(Stored data entries)
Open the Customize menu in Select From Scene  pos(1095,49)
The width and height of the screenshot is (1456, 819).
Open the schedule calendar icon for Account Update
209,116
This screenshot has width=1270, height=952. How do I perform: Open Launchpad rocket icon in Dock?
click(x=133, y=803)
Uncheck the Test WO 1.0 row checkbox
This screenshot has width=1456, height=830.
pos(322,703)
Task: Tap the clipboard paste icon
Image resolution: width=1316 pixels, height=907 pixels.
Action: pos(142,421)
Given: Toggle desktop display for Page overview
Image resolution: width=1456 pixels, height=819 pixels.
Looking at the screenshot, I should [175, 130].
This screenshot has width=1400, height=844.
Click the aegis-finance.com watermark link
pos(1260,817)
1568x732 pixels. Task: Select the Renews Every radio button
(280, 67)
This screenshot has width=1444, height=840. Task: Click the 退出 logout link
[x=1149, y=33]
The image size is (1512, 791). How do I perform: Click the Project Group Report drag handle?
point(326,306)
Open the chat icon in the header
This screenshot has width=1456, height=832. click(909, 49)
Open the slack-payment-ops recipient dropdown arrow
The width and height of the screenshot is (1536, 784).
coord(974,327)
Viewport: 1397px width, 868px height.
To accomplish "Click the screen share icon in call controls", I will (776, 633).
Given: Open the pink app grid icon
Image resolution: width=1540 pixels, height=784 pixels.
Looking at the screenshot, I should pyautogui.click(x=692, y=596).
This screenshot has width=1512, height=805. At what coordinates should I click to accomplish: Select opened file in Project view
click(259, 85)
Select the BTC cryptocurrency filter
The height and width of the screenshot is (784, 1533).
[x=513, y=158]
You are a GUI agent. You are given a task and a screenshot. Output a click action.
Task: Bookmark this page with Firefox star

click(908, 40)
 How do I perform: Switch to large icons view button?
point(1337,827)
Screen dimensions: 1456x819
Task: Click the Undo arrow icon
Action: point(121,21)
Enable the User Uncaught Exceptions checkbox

◆ What you need to do: Every line that contains the string "checkbox" should be returned from the data.

◆ Solution for this exercise:
Uncheck the Test WO 1.0 row checkbox
Enable the User Uncaught Exceptions checkbox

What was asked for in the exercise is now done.